### EXERCISE DESCRIPTION
Starting at the line that contains "How do I perform: Select", write out every line to the end of the records below exactly, and leave out the pictures.

(Stored dataset items)
....................

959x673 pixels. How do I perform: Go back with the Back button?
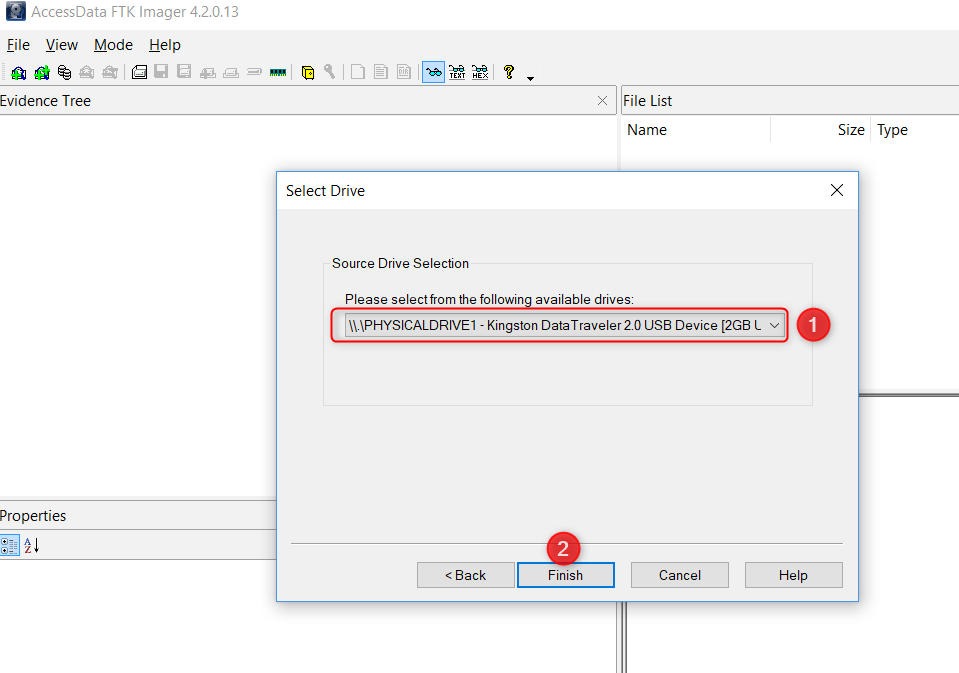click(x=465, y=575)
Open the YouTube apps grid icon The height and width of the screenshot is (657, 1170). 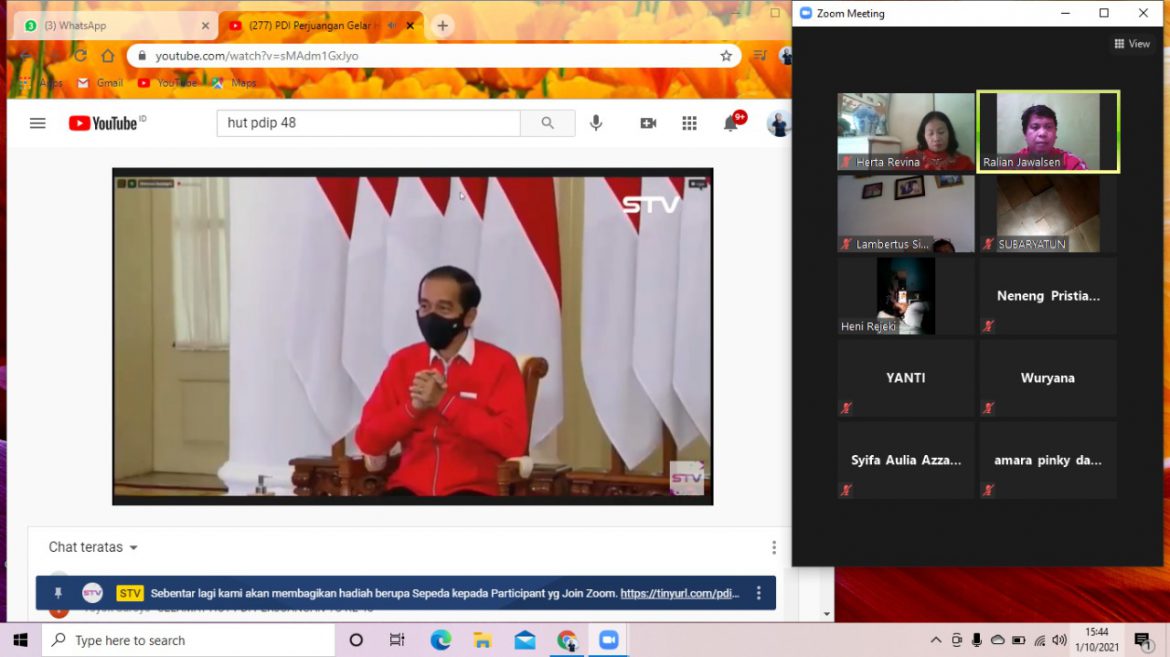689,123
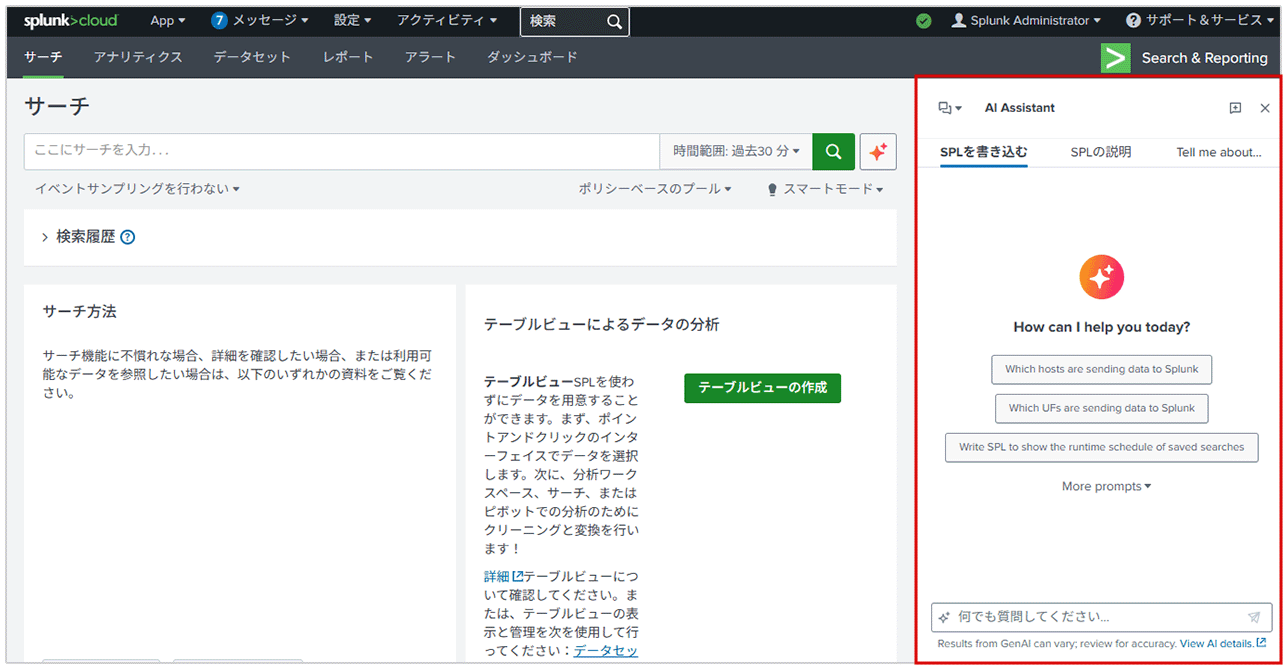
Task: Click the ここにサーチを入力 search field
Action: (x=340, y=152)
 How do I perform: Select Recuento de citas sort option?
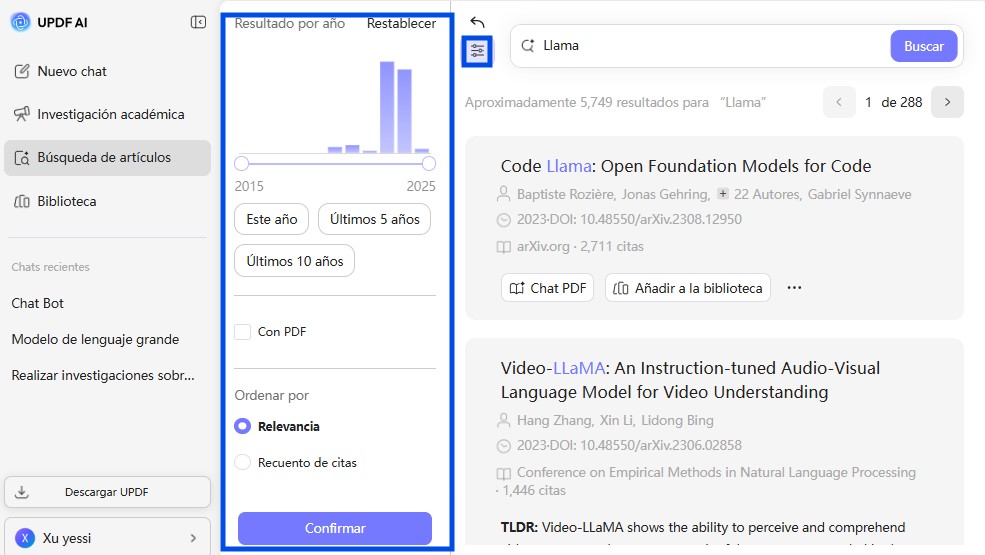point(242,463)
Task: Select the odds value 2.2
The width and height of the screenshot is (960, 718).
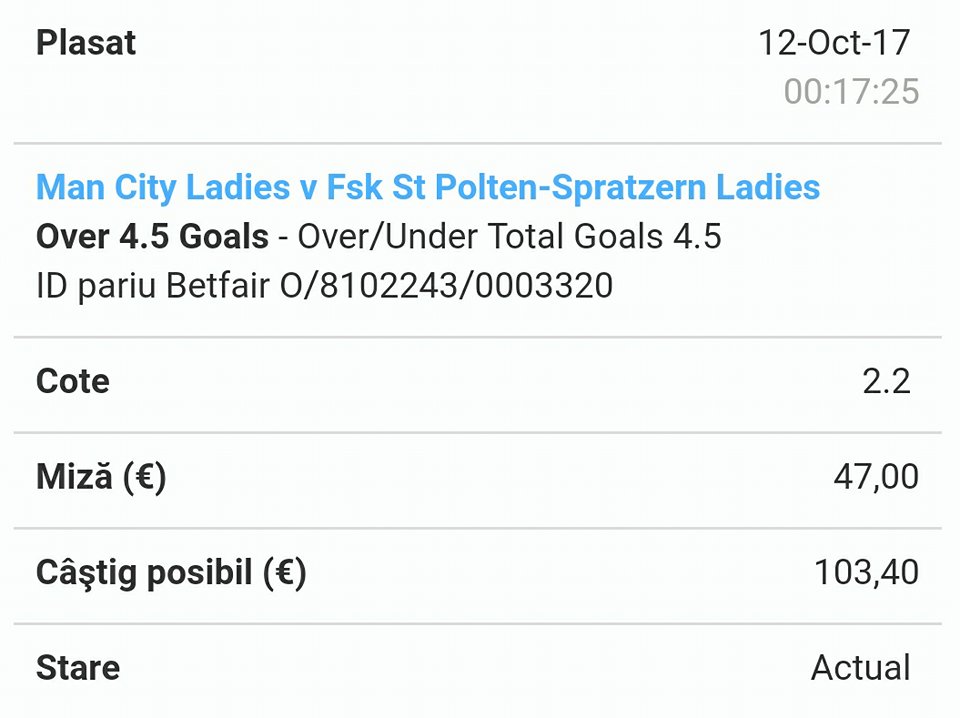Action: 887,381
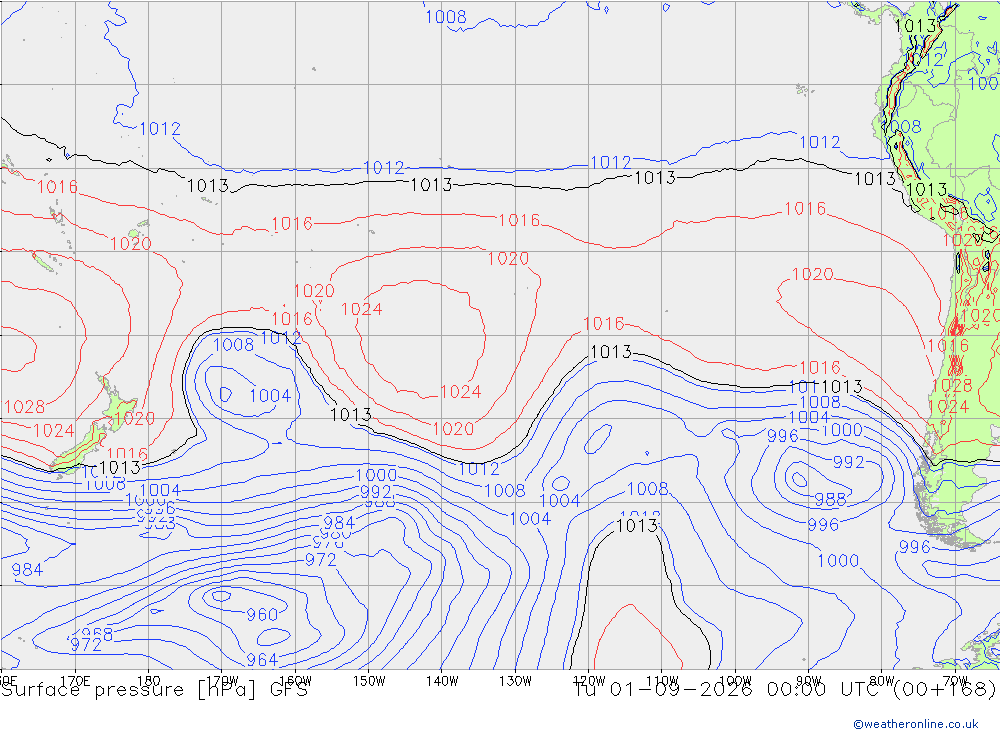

....................

### YOUR SOLUTION
 How do I perform: Select Recuento de citas sort option?
point(242,463)
Task: Select the odds value 2.2
The width and height of the screenshot is (960, 718).
Action: 887,381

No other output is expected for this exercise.